Task inputs:
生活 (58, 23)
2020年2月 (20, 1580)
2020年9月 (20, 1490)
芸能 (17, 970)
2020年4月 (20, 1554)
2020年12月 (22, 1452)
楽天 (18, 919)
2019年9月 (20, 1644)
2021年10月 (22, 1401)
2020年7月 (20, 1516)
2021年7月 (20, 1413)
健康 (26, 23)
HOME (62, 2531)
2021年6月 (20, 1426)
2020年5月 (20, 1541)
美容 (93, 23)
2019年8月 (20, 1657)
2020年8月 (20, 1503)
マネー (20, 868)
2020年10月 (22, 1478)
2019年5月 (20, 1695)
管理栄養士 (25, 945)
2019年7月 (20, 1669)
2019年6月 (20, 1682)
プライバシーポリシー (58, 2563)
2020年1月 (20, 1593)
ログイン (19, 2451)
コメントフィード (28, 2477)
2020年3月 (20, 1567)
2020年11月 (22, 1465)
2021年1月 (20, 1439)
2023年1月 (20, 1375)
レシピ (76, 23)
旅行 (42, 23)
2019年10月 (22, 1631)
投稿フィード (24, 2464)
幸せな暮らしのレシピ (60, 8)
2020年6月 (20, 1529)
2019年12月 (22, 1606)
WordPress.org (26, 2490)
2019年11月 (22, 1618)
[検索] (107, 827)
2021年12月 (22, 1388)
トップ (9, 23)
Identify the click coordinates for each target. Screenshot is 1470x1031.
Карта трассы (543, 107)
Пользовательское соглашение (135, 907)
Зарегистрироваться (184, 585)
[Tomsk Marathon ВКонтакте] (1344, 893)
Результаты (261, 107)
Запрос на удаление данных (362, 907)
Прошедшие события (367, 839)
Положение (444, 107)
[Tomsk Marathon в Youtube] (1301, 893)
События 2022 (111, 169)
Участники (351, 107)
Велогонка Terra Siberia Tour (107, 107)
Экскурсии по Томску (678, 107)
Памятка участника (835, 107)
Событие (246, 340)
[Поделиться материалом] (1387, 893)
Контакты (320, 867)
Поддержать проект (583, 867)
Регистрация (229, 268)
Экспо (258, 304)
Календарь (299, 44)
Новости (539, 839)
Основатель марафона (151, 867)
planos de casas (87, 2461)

Work request: Repeat the listing above without any change.

The answer:
生活 (58, 23)
2020年2月 (20, 1580)
2020年9月 (20, 1490)
芸能 (17, 970)
2020年4月 (20, 1554)
2020年12月 (22, 1452)
楽天 (18, 919)
2019年9月 (20, 1644)
2021年10月 (22, 1401)
2020年7月 (20, 1516)
2021年7月 (20, 1413)
健康 (26, 23)
HOME (62, 2531)
2021年6月 (20, 1426)
2020年5月 (20, 1541)
美容 (93, 23)
2019年8月 (20, 1657)
2020年8月 (20, 1503)
マネー (20, 868)
2020年10月 (22, 1478)
2019年5月 (20, 1695)
管理栄養士 (25, 945)
2019年7月 (20, 1669)
2019年6月 (20, 1682)
プライバシーポリシー (58, 2563)
2020年1月 (20, 1593)
ログイン (19, 2451)
コメントフィード (28, 2477)
2020年3月 (20, 1567)
2020年11月 (22, 1465)
2021年1月 (20, 1439)
2023年1月 (20, 1375)
レシピ (76, 23)
旅行 (42, 23)
2019年10月 (22, 1631)
投稿フィード (24, 2464)
幸せな暮らしのレシピ (60, 8)
2020年6月 (20, 1529)
2019年12月 (22, 1606)
WordPress.org (26, 2490)
2019年11月 (22, 1618)
[検索] (107, 827)
2021年12月 (22, 1388)
トップ (9, 23)
Identify the click coordinates for each target. Screenshot is 1470x1031.
Карта трассы (543, 107)
Пользовательское соглашение (135, 907)
Зарегистрироваться (184, 585)
[Tomsk Marathon ВКонтакте] (1344, 893)
Результаты (261, 107)
Запрос на удаление данных (362, 907)
Прошедшие события (367, 839)
Положение (444, 107)
[Tomsk Marathon в Youtube] (1301, 893)
События 2022 (111, 169)
Участники (351, 107)
Велогонка Terra Siberia Tour (107, 107)
Экскурсии по Томску (678, 107)
Памятка участника (835, 107)
Событие (246, 340)
[Поделиться материалом] (1387, 893)
Контакты (320, 867)
Поддержать проект (583, 867)
Регистрация (229, 268)
Экспо (258, 304)
Календарь (299, 44)
Новости (539, 839)
Основатель марафона (151, 867)
planos de casas (87, 2461)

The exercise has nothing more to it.